- Born: Dallas, Texas^{[citation needed]}
- Education: Texas A&M University
- Occupations: Photographer and portraitist
- Website: randalford.art www.randalford.com

= Randal Ford =

American photographer

Randal Ford is an American photographer and portraitist notable for his work The Animal Kingdom, as well as his photography for Texas Monthly. Based in Austin, his work has been featured in TIME Magazine, Texas Monthly, and Communication Arts. In contrast to other photographers and institutions that capture images of animals, Randal Ford's work seeks to photograph animals in studio to give the impression that "the animals are introducing themselves." Other works include The Amazing Faith of Texas, Good Dog, and Farm Life (2024).

== Early life ==
Randal Ford grew up in Dallas, where he attended Highland Park High School. He graduated from Texas A&M University, where he studied business and dabbled in photography through shooting for the student newspaper. While studying at the university, Ford was influenced by Richard Avedon's work, In the American West, "that captured the spirit of place through people Avedon encountered at slaughterhouses, ranches, and state fairs."

== Career ==
Randal Ford began his animal photography series with a photoshoot in a rural area of Texas, near the city of Waco, that highlighted farm life. His photographs of cows were featured in Dairy Today. Inspired by Richard Avedon, Randal Ford uses the aesthetic promulgated In the American West, making "Head-on portraits with a no-frills sensibility", except centered on animals, rather than on persons. Ford, in explaining his reasoning in photographing animals, stated:

Over 40,000 years ago, we began to depict animals in cave drawings. Throughout history, mankind’s consistent portrayal of animals in art is a testament to the importance of our connection with the animal kingdom. As mankind evolved, so did our artwork. We began to not only depict, but personify animals. We began to see our human emotions in animals. This anthropomorphism or personification connected us to animals on a deeper and more emotional level. This collection is my perspective and portrayal of the animal kingdom. As a portrait photographer, my intention is for these animal portraits to speak to you. What they say depends on the conscious and subconscious feelings you embody. By photographing each subject in studio on a neutral background, I am creating a portrait that is focused on the animal only. This deconstructive approach to portraiture allows you to experience the creature in a way otherwise not possible. Through this language of simplistic portraiture, these photographs are aimed to elicit an emotion in you. Whether it’s beauty, power, or humor, I want to give animals the opportunity to tell their story and to connect with you.

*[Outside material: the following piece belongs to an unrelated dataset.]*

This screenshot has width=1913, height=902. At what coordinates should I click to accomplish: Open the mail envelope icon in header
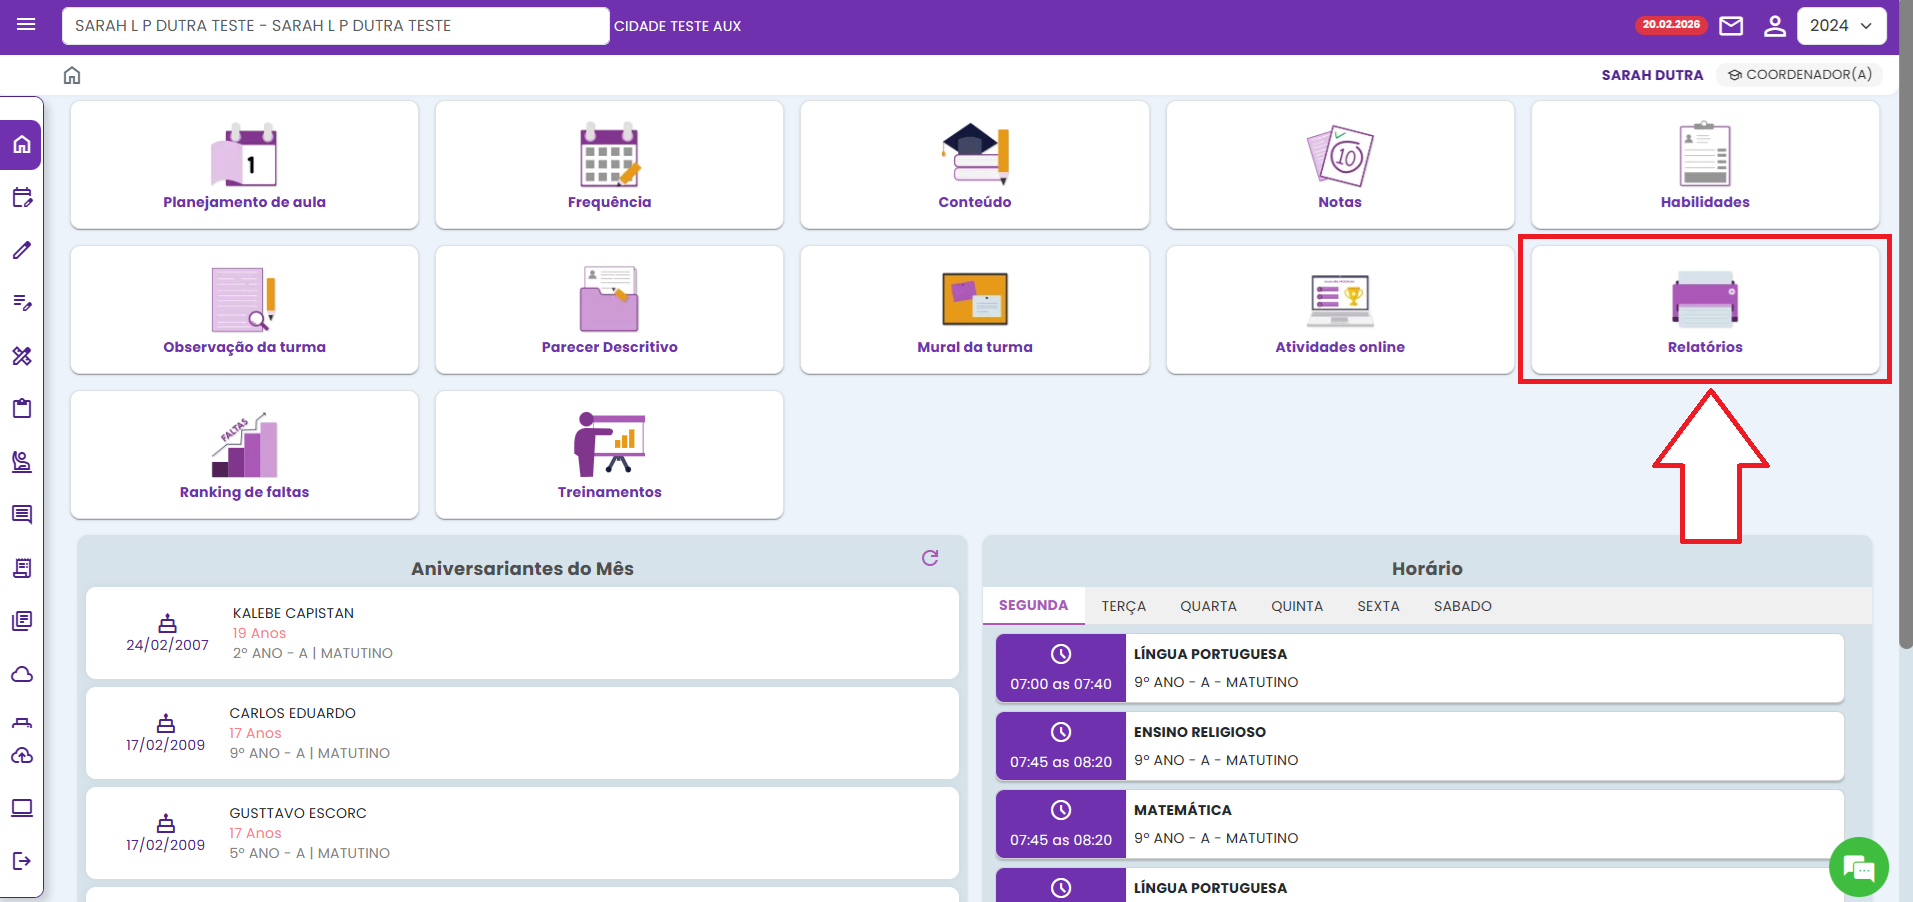[x=1731, y=26]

The Animal Kingdom took two years to complete, with Randal Ford spending time on both commercial and editorial photography. The animals featured in the work were sometimes obtained from Hollywood Animals and Cat Haven; the photoshoots themselves were done using a professional-grade Nikon D850. The one hundred and fifty animals that Ford captured for this project included a brown goat, mountain lion, bull, duck, chimpanzee, skunk, peacock, cheetah, great horned owl, two-toed sloth, African elephant and American buffalo, among others. The Animal Kingdom placed number one in the International Photo Awards competition in 2017. The Animal Kingdom: A Collection of Portraits is published by Rizzoli and Funds collected from purchases of The Animal Kingdom are dispatched to Project Survival’s Cat Haven, a park engaged in the preservation of wild cats.

Randal Ford has photographically recreated covers for L.L.Bean, including antique covers, as well as vintage illustrations, for modern use.

The cover story of the August 2013 issue of TIME Magazine discussed "the growing trend of childless couples in America" and its illustrations were photographed by Randal Ford, who stated that his "goal for the cover was to show two people as a family unit". He similarly recreated the 1961 cover for Field & Stream. Ford has shot more than twenty covers for the Texas Monthly magazine.

Randal Ford's portraits formed the basis for the book The Amazing Faith of Texas, a survey of the various faiths followed by the residents of the American state of Texas. The book was published by the University of Texas Press.

In 2020, Randal Ford authored Good Dog, which included 150 portraits of canines. These animals were photographed over a period of six weeks in Austin, Dallas, and Los Angeles. The publication of Farm Life in 2024 was done through moving farm animals into a mobile studio, which traveled across the United States.

== Books ==
- The Amazing Faith of Texas (2006)
- The Animal Kingdom (2018)
- Good Dog (2020)
- Farm Life: A Collection of Animal Portraits (2024)

== Charity ==
Through the publication of his books, Ford has contributed to philanthropic endeavors. Portions from the proceeds of Good Dog were contributed to Emancipet, a nonprofit aimed at making veterinary care accessible to pet owners. When Farm Life was published in 2024, funds from the purchases were donated to the Dell Children’s Foundation in Austin, Texas.